Last week, I mentioned that signing LaFontaine would be difficult given the Hurricanes’ depth in goal, but I couldn’t have predicted this sort of thing happening to the goalies. I’m sure there was plenty of interest around the league and I’m sure there would have been a handful of teams that envisioned him as one of their NHL goalies next season. Nevertheless, LaFontaine is a Hurricane for the remainder of this season and an RFA once his contract expires.

It’s rare to see a player leave his college team in the middle of their season, but these are strange times. Carolina can’t call upon Pyotr Kochetkov due to there not being a transfer agreement between the KHL and the NHL, and without any healthy options in the AHL, LaFontaine was the only option. Patrik Hamrla has had his moments in the QMJHL this season but isn’t ready for the pros just yet. Jake Kucharski has been fine for AIC but Atlantic Hockey isn’t the strongest competition and I’m not sold on his upside. That leaves Nikita Quapp, who has only appeared in eight games this season, and Yegor Naumov, who has yet to prove that he is, in fact, a real person.

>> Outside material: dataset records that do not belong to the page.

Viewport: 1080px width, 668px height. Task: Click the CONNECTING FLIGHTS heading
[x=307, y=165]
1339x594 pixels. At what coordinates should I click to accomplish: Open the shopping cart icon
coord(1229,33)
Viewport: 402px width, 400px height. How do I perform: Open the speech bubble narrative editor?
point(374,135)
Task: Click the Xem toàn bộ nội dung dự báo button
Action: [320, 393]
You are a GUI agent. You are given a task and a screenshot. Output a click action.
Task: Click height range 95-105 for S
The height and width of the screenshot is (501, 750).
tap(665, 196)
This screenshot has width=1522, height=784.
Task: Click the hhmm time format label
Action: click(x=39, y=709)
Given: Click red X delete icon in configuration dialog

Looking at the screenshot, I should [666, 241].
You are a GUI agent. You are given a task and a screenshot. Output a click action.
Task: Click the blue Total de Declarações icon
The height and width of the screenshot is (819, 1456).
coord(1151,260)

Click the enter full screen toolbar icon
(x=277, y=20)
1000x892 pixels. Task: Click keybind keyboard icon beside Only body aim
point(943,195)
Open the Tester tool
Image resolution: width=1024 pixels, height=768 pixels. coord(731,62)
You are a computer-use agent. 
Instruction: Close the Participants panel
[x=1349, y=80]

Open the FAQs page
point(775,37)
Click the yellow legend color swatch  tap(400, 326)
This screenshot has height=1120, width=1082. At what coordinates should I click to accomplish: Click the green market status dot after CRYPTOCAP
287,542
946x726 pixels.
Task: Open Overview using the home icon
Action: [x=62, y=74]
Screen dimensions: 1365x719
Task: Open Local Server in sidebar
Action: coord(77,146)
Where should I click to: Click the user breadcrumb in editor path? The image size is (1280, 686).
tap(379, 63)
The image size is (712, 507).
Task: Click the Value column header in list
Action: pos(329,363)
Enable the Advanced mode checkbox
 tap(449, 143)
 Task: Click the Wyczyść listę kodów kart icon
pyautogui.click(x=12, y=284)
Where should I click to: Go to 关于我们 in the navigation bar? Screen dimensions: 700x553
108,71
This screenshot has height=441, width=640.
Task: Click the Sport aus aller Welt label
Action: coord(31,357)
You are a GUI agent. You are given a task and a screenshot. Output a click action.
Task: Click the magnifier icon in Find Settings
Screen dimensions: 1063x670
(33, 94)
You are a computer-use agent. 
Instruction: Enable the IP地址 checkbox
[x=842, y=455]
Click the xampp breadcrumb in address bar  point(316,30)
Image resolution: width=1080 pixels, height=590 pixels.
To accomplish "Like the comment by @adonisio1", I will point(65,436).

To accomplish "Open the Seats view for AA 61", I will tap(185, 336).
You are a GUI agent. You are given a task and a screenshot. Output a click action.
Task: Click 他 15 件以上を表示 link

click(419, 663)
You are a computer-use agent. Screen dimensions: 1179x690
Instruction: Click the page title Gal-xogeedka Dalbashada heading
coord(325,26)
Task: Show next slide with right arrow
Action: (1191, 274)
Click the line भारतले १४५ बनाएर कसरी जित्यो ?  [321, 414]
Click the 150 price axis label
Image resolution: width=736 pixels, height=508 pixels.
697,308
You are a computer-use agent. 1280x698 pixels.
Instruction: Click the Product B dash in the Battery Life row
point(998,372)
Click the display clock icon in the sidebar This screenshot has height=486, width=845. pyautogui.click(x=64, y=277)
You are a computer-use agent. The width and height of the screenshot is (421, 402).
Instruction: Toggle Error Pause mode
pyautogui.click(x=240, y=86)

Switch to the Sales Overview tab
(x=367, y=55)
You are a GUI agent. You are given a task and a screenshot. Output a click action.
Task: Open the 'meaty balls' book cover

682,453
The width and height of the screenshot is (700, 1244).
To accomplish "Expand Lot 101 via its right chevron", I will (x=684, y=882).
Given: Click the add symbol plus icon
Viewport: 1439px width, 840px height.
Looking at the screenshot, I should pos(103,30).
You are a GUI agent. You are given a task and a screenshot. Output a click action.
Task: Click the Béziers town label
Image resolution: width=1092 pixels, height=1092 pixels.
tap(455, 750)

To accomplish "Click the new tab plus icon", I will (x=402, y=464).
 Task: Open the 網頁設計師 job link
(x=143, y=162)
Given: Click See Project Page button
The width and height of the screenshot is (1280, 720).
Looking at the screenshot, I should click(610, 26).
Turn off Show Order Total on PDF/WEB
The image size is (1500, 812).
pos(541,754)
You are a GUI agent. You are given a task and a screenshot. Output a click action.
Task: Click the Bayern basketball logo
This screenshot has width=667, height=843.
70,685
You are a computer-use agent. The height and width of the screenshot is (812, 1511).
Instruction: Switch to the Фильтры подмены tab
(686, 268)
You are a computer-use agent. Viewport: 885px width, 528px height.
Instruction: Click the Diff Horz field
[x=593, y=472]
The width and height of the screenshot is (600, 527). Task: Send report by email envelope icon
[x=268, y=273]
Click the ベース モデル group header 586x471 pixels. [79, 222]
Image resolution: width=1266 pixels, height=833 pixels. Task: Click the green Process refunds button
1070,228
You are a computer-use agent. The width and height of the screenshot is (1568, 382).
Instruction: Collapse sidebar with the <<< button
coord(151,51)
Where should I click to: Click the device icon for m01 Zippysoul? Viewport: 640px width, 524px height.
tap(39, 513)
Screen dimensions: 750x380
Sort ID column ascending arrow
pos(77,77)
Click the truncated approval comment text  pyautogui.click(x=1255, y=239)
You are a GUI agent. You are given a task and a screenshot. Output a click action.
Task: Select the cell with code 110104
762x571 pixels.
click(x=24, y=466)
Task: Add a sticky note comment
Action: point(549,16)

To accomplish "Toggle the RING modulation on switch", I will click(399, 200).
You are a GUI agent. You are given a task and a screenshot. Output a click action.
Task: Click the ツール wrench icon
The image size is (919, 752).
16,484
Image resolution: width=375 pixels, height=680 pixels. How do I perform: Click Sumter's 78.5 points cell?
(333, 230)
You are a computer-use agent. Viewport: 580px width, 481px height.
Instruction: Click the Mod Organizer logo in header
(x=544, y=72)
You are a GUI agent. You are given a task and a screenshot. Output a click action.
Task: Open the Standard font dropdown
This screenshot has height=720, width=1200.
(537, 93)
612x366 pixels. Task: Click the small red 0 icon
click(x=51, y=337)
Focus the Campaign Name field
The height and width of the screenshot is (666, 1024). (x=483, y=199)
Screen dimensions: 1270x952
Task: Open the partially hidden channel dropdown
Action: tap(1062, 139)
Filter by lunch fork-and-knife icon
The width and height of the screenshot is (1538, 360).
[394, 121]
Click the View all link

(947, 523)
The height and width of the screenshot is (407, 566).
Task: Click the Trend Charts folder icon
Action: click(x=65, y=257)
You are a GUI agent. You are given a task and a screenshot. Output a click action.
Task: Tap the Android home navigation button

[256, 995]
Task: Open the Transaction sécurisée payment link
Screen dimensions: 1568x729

This paved a path for LaFontaine to reach the NHL this week, as he appeared in relief in Thursday’s loss to the Blue Jackets. It’s a strange situation that you don’t see happening, but it is what it is. Besides, LaFontaine has his degree, a Mike Richter Award and a fast track to the pros. Gophers fans are understandably upset, and I’d imagine that I would be too. After all, Minnesota loses its best goaltender in the midst of a playoff push. But the fact of the matter is that Minnesota is going to have a tough time against the top teams in its conference and it’s difficult to see them making a deeper run in the NCAA Tournament.

Minnesota fans are calling LaFontaine a traitor as if he owed it to his program to finish out the year after he earned his degree and was offered an NHL deal. Saying he let his teammates down is insinuating that these players are all selfish. They all play for the same goal, and that goal is to get to the NHL. Every teammate of LaFontaine’s that I’ve seen has been thrilled for him, including his roommate.

But of course, “selfish” Jack LaFontaine hates his teammates and now his teammates will hate him as well. Or something like that, anyway.

Hockey fans will complain about nobody liking their sport while also gatekeeping people in smaller markets, saying that they’re not real fans and that they don’t deserve a team. Ask any Canes fan and they’ll tell you that this market deserves hockey. Hell, this is the only thing in the state that can unite Duke, Carolina and NC State fans. We can’t even agree on barbecue and yet we all get together and cheer on the Hurricanes. Those hockey “fans” that claim southern teams don’t deserve hockey are ignorant and mad that hockey is able to succeed outside of a “traditional” space.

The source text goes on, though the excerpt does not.